Multiple vertebral compression fractures are a rare condition and are a serious consequence of postpartum osteoporosis. This report describes the case of a 35-year-old woman who had given birth to her first child 2 months before the onset of pain. Magnetic resonance imaging showed compression fractures of 7 vertebrae. The patient was treated with both conventional, and Korean medicine methods including acupuncture and herbal prescriptions. The patient’s progress was assessed using self-reported symptoms, scale scores and laboratory test results. Her pain was gradually alleviated and biochemical inflammation marker levels improved, but her functional status remained severely impaired. Clinical practitioners who treat women in the postpartum period must be aware of osteoporosis and potential vertebral fractures and need to consider Korean medicine as an alternative therapy to help such patients.

Introduction

Postpartum osteoporosis is mostly described in association with multiple fractures of vertebral bodies. Since multiple vertebral fractures associated with postpartum osteoporosis are very rare, their incidence, etiology and mechanisms are not fully understood. Patients’ symptoms include severe back pain, disability, and perceived changes in body shape such as decreased height [1]. Back pain usually starts spontaneously without a history of trauma, making it difficult to diagnose osteoporotic fractures at an early stage [2]. Multiple vertebral compression fractures associated with postpartum osteoporosis that have been treated with traditional Korean medicine have not previously been reported.
In this case study a female patient with multiple vertebral compression fractures associated with postpartum osteoporosis is described, and the result of a month of hospital treatment with both conventional and traditional Korean medicine is presented.

Case Report

Medical history

A 35-year-old woman was admitted to hospital. Her chief complaint was severe lower back pain on the right side that made walking impossible without assistance. Gynecological history of the patient revealed that she gave birth to her first child via cesarean section 2 months prior and was currently breastfeeding. She experienced mild lower back pain for approximately 2 weeks before the sudden onset of severe and long-lasting pain which began after standing up from a seated position, several hours before admission. There was no past history, hereditary disease, malignancy, or osteoporosis that could explain the symptoms.
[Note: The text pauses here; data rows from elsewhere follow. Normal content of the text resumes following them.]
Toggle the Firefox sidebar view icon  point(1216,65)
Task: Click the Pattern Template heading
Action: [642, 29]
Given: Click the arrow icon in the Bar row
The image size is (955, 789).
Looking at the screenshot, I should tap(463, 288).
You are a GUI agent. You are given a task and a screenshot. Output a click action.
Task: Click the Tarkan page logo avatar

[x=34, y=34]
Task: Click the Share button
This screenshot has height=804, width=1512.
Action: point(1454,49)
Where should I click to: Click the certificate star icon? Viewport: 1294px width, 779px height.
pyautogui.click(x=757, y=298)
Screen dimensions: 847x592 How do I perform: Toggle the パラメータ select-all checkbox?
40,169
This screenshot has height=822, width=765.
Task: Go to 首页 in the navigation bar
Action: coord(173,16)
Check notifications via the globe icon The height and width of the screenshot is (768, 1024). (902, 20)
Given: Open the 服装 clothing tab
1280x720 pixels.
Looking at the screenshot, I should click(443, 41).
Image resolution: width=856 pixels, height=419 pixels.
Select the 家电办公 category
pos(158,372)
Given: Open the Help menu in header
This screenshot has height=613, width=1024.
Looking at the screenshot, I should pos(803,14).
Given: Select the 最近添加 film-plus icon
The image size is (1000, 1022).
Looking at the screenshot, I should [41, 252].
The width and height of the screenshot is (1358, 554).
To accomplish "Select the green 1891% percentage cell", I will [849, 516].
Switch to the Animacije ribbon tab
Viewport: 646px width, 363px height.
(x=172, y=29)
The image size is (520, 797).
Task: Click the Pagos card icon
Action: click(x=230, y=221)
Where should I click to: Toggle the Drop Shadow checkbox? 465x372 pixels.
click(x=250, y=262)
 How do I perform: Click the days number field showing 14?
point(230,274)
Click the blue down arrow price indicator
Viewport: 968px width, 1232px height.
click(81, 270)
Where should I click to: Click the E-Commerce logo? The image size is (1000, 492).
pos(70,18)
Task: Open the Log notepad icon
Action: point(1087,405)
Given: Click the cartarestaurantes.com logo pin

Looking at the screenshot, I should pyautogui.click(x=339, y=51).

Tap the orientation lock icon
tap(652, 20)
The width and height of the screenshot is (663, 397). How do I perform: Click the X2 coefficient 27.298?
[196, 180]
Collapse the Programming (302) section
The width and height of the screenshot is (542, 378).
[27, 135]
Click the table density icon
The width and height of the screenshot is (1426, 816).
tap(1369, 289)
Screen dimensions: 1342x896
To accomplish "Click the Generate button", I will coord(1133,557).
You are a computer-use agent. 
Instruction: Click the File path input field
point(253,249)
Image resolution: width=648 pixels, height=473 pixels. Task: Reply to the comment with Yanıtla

Radiography and magnetic resonance imaging results

The patient was unable to stand upright, so she underwent a lumbar spine X-ray in a supine position. No significant bony abnormality was found on the radiograph (Fig. 1). The magnetic resonance imaging (MRI) of the lumbar spine showed compression fractures of 7 vertebral bodies, from T11 to L5 (Fig. 2). Additional cervical-thoracic-lumbar spine images were scanned to assess whether further lesions related to the patient’s current symptoms had occurred, but no other abnormalities were found (data not shown). After the confirmation of multiple fractures, a quantitative computed tomography scan of the lumbar spine was carried out. The bone mineral content was 104.3 mg/mL, which in itself indicated osteopenia. Using the department’s internal method, the result corresponded to a Z-score of -3.23, which indicated a bone mineral density of 3.23 standard deviation below the expected range for the patient’s age (Fig. 3).

Laboratory tests

Routine admission laboratory examination consisted of biochemistry, blood and urine tests. After the radiology results had been assessed, a thyroid function test, serum C-terminal parathyroid hormone (PTH-C) was measured, electrolyte tests including serum calcium and phosphate, 25-hydroxyvitamin D, and an osteocalcin test to determine the etiology of the patient’s fractures. Table 1 shows the laboratory test results of clinical relevance. All other investigations were within the normal range (data not shown).

Treatment methods

Conventional treatment

The patient was referred to the Department of Internal Medicine for conventional medical care. Detailed information of the treatment provided, including the names of the medications, daily doses, therapeutic effect and active substances, is provided in Table 2.

Korean medicine treatment

Acupuncture treatment was performed at EX-B2 near the site of the patient’s lower back pain and the quadratus lumborum muscle, using 0.25×40 mm, sterilized, disposable stainless-steel needles. As the patient was uncomfortable in the prone position, treatment was performed with her lying on her side. Acupuncture treatment was generally performed twice a day. Additional treatment for indigestion was given when necessary at LI4, LR3, CV12, and ST36.
Herbal medicines were prescribed for the patient’s chief complaints and any further symptoms. Two preparations from Jaseng Hospital of Korean Medicine were made up for the patient: Keoseup-hwalhyeol-jitong-tang (decoction that removes dampness, supports blood circulation and stops pain) and Nokyong-kunbi-tang (decoction that strengthens the spleen with deer antler). The schedule, daily doses and exact herbal ingredients are described in Table 3.

Assessments

Patient-reported symptoms

The patient’s electronic medical records were reviewed to evaluate changes in the patient’s symptoms.

Patient-reported scales

The 11-point numeric rating scale (NRS) was used to measure the severity of pain and evaluate average pain during routine daily movements. The 3-level version of EuroQol-5 dimensions (EQ-5D®), instrument was used to evaluate the patient’s quality of life [3], (the maximum score is 1 point, which indicates a perfect quality of life). The Oswestry Disability Index (ODI) evaluates disability in patients with lower back pain [4]. It consists of 10 questions, with scores ranging from 0 to 100 with higher values indicating a higher degree of disability. All 3 assessments were taken 3 times: at admission, on Day 15, and at discharge.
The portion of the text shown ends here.